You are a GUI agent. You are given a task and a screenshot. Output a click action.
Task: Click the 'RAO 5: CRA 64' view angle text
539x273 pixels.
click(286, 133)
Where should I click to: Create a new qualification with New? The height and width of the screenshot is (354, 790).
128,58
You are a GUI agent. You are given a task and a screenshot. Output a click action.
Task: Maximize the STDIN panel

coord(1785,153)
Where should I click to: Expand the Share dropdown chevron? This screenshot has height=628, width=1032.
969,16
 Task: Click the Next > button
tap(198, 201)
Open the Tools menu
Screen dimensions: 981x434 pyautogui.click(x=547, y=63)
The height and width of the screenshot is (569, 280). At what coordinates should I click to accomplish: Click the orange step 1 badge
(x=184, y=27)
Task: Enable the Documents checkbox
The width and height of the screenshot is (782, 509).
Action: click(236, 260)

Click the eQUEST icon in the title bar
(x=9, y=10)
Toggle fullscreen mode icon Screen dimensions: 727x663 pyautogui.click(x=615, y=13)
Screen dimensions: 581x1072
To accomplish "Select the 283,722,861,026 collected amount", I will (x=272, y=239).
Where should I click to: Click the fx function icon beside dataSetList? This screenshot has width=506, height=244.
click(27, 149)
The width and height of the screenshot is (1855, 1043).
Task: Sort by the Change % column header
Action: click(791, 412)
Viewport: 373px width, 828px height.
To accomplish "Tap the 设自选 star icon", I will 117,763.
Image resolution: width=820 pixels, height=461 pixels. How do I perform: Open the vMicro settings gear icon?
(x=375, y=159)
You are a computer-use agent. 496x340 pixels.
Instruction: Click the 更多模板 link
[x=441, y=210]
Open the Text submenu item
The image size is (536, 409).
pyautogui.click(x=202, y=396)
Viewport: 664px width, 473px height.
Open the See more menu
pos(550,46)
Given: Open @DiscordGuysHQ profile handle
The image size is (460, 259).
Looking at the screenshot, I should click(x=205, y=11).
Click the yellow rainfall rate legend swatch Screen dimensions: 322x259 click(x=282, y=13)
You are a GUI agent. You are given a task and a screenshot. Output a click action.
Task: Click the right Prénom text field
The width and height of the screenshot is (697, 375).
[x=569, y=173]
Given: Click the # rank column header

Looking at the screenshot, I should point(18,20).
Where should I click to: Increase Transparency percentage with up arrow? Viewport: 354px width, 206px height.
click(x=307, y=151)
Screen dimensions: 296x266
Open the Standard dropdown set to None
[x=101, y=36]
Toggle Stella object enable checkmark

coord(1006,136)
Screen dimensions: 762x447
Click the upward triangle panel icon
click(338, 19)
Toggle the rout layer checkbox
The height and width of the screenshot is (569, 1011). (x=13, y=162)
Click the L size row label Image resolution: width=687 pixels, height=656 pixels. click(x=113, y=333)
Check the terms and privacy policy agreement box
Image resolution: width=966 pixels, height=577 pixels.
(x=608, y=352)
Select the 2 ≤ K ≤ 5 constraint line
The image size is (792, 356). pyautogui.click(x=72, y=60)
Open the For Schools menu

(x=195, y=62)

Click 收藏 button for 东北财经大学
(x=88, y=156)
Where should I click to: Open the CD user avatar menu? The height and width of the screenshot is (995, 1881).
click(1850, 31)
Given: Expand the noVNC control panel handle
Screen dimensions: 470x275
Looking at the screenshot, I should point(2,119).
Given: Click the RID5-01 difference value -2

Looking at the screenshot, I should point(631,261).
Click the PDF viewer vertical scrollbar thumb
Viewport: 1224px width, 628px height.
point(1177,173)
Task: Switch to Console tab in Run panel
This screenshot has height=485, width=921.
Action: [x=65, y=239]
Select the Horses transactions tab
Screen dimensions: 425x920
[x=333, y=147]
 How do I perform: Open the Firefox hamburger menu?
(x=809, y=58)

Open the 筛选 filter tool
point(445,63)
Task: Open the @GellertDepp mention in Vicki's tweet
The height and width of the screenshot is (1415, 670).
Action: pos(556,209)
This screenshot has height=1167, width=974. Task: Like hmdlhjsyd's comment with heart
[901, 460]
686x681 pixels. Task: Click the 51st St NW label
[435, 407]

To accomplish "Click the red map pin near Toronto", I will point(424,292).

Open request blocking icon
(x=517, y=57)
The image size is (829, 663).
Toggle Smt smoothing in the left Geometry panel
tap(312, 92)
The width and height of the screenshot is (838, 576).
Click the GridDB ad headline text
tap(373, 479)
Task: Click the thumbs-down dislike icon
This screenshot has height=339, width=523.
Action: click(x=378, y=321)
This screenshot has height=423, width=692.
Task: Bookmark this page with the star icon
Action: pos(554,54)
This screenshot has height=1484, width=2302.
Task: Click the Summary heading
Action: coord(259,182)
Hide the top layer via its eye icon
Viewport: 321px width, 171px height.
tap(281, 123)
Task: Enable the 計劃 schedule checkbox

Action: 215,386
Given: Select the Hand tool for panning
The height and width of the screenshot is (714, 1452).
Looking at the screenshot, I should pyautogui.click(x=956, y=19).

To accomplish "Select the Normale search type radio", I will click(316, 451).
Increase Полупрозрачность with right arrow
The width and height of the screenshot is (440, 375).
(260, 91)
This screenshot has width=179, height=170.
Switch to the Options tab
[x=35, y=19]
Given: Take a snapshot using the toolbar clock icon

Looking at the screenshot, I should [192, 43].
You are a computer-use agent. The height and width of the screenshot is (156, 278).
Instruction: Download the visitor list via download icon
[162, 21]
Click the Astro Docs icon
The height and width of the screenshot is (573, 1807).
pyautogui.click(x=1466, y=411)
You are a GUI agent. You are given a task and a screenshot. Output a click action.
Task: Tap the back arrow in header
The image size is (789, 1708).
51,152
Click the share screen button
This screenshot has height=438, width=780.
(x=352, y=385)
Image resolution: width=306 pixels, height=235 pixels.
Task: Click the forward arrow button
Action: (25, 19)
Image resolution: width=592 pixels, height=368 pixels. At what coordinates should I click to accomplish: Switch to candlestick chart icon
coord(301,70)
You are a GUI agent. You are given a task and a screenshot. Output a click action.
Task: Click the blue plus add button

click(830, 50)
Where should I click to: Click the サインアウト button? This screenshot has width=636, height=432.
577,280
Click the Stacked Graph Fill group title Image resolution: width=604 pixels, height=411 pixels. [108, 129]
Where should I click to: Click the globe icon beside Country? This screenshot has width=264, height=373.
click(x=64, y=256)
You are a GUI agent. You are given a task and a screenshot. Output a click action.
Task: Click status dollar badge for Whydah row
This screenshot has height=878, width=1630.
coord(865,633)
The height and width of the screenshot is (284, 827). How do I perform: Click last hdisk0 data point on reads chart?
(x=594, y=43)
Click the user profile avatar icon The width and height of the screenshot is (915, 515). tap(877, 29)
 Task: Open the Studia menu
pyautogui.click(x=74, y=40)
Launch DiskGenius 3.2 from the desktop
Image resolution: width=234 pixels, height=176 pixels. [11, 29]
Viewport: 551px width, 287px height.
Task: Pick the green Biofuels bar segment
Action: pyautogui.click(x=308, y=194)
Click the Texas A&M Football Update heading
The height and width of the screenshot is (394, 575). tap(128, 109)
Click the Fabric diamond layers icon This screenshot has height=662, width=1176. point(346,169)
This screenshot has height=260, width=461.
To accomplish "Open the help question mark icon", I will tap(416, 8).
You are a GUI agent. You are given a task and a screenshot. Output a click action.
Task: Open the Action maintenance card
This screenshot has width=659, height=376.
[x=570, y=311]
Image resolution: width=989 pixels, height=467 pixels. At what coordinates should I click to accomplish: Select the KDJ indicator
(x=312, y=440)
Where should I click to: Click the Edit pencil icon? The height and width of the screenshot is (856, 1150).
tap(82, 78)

==============================

=== Directive ===
Rewrite all of the data above, replacing "Where should I click to" with "Where do I click to" and leaving everything else unchanged.

=== Reply ===
You are a GUI agent. You are given a task and a screenshot. Output a click action.
Task: Click the 'RAO 5: CRA 64' view angle text
539x273 pixels.
click(286, 133)
Where do I click to: Create a new qualification with New? The height and width of the screenshot is (354, 790).
128,58
You are a GUI agent. You are given a task and a screenshot. Output a click action.
Task: Maximize the STDIN panel

coord(1785,153)
Where do I click to: Expand the Share dropdown chevron? This screenshot has height=628, width=1032.
969,16
 Task: Click the Next > button
tap(198, 201)
Open the Tools menu
Screen dimensions: 981x434 pyautogui.click(x=547, y=63)
The height and width of the screenshot is (569, 280). At what coordinates should I click to accomplish: Click the orange step 1 badge
(x=184, y=27)
Task: Enable the Documents checkbox
The width and height of the screenshot is (782, 509).
Action: click(236, 260)

Click the eQUEST icon in the title bar
(x=9, y=10)
Toggle fullscreen mode icon Screen dimensions: 727x663 pyautogui.click(x=615, y=13)
Screen dimensions: 581x1072
To accomplish "Select the 283,722,861,026 collected amount", I will (x=272, y=239).
Where do I click to: Click the fx function icon beside dataSetList? This screenshot has width=506, height=244.
click(27, 149)
The width and height of the screenshot is (1855, 1043).
Task: Sort by the Change % column header
Action: click(791, 412)
Viewport: 373px width, 828px height.
To accomplish "Tap the 设自选 star icon", I will 117,763.
Image resolution: width=820 pixels, height=461 pixels. How do I perform: Open the vMicro settings gear icon?
(x=375, y=159)
You are a computer-use agent. 496x340 pixels.
Instruction: Click the 更多模板 link
[x=441, y=210]
Open the Text submenu item
The image size is (536, 409).
pyautogui.click(x=202, y=396)
Viewport: 664px width, 473px height.
Open the See more menu
pos(550,46)
Given: Open @DiscordGuysHQ profile handle
The image size is (460, 259).
Looking at the screenshot, I should click(x=205, y=11).
Click the yellow rainfall rate legend swatch Screen dimensions: 322x259 click(x=282, y=13)
You are a GUI agent. You are given a task and a screenshot. Output a click action.
Task: Click the right Prénom text field
The width and height of the screenshot is (697, 375).
[x=569, y=173]
Given: Click the # rank column header

Looking at the screenshot, I should point(18,20).
Where do I click to: Increase Transparency percentage with up arrow? Viewport: 354px width, 206px height.
click(x=307, y=151)
Screen dimensions: 296x266
Open the Standard dropdown set to None
[x=101, y=36]
Toggle Stella object enable checkmark

coord(1006,136)
Screen dimensions: 762x447
Click the upward triangle panel icon
click(338, 19)
Toggle the rout layer checkbox
The height and width of the screenshot is (569, 1011). (x=13, y=162)
Click the L size row label Image resolution: width=687 pixels, height=656 pixels. click(x=113, y=333)
Check the terms and privacy policy agreement box
Image resolution: width=966 pixels, height=577 pixels.
(x=608, y=352)
Select the 2 ≤ K ≤ 5 constraint line
The image size is (792, 356). pyautogui.click(x=72, y=60)
Open the For Schools menu

(x=195, y=62)

Click 收藏 button for 东北财经大学
(x=88, y=156)
Where do I click to: Open the CD user avatar menu? The height and width of the screenshot is (995, 1881).
click(1850, 31)
Given: Expand the noVNC control panel handle
Screen dimensions: 470x275
Looking at the screenshot, I should point(2,119).
Given: Click the RID5-01 difference value -2

Looking at the screenshot, I should point(631,261).
Click the PDF viewer vertical scrollbar thumb
Viewport: 1224px width, 628px height.
point(1177,173)
Task: Switch to Console tab in Run panel
This screenshot has height=485, width=921.
Action: [x=65, y=239]
Select the Horses transactions tab
Screen dimensions: 425x920
[x=333, y=147]
 How do I perform: Open the Firefox hamburger menu?
(x=809, y=58)

Open the 筛选 filter tool
point(445,63)
Task: Open the @GellertDepp mention in Vicki's tweet
The height and width of the screenshot is (1415, 670).
Action: pos(556,209)
This screenshot has height=1167, width=974. Task: Like hmdlhjsyd's comment with heart
[901, 460]
686x681 pixels. Task: Click the 51st St NW label
[435, 407]

To accomplish "Click the red map pin near Toronto", I will point(424,292).

Open request blocking icon
(x=517, y=57)
The image size is (829, 663).
Toggle Smt smoothing in the left Geometry panel
tap(312, 92)
The width and height of the screenshot is (838, 576).
Click the GridDB ad headline text
tap(373, 479)
Task: Click the thumbs-down dislike icon
This screenshot has height=339, width=523.
Action: click(x=378, y=321)
This screenshot has height=423, width=692.
Task: Bookmark this page with the star icon
Action: pos(554,54)
This screenshot has height=1484, width=2302.
Task: Click the Summary heading
Action: coord(259,182)
Hide the top layer via its eye icon
Viewport: 321px width, 171px height.
tap(281, 123)
Task: Enable the 計劃 schedule checkbox

Action: 215,386
Given: Select the Hand tool for panning
The height and width of the screenshot is (714, 1452).
Looking at the screenshot, I should pyautogui.click(x=956, y=19).

To accomplish "Select the Normale search type radio", I will click(316, 451).
Increase Полупрозрачность with right arrow
The width and height of the screenshot is (440, 375).
(260, 91)
This screenshot has width=179, height=170.
Switch to the Options tab
[x=35, y=19]
Given: Take a snapshot using the toolbar clock icon

Looking at the screenshot, I should [192, 43].
You are a computer-use agent. The height and width of the screenshot is (156, 278).
Instruction: Download the visitor list via download icon
[162, 21]
Click the Astro Docs icon
The height and width of the screenshot is (573, 1807).
pyautogui.click(x=1466, y=411)
You are a GUI agent. You are given a task and a screenshot. Output a click action.
Task: Tap the back arrow in header
The image size is (789, 1708).
51,152
Click the share screen button
This screenshot has height=438, width=780.
(x=352, y=385)
Image resolution: width=306 pixels, height=235 pixels.
Task: Click the forward arrow button
Action: (25, 19)
Image resolution: width=592 pixels, height=368 pixels. At what coordinates should I click to accomplish: Switch to candlestick chart icon
coord(301,70)
You are a GUI agent. You are given a task and a screenshot. Output a click action.
Task: Click the blue plus add button

click(830, 50)
Where do I click to: Click the サインアウト button? This screenshot has width=636, height=432.
577,280
Click the Stacked Graph Fill group title Image resolution: width=604 pixels, height=411 pixels. [108, 129]
Where do I click to: Click the globe icon beside Country? This screenshot has width=264, height=373.
click(x=64, y=256)
You are a GUI agent. You are given a task and a screenshot. Output a click action.
Task: Click status dollar badge for Whydah row
This screenshot has height=878, width=1630.
coord(865,633)
The height and width of the screenshot is (284, 827). How do I perform: Click last hdisk0 data point on reads chart?
(x=594, y=43)
Click the user profile avatar icon The width and height of the screenshot is (915, 515). tap(877, 29)
 Task: Open the Studia menu
pyautogui.click(x=74, y=40)
Launch DiskGenius 3.2 from the desktop
Image resolution: width=234 pixels, height=176 pixels. [11, 29]
Viewport: 551px width, 287px height.
Task: Pick the green Biofuels bar segment
Action: pyautogui.click(x=308, y=194)
Click the Texas A&M Football Update heading
The height and width of the screenshot is (394, 575). tap(128, 109)
Click the Fabric diamond layers icon This screenshot has height=662, width=1176. point(346,169)
This screenshot has height=260, width=461.
To accomplish "Open the help question mark icon", I will tap(416, 8).
You are a GUI agent. You are given a task and a screenshot. Output a click action.
Task: Open the Action maintenance card
This screenshot has width=659, height=376.
[x=570, y=311]
Image resolution: width=989 pixels, height=467 pixels. At what coordinates should I click to accomplish: Select the KDJ indicator
(x=312, y=440)
Where do I click to: Click the Edit pencil icon? The height and width of the screenshot is (856, 1150).
tap(82, 78)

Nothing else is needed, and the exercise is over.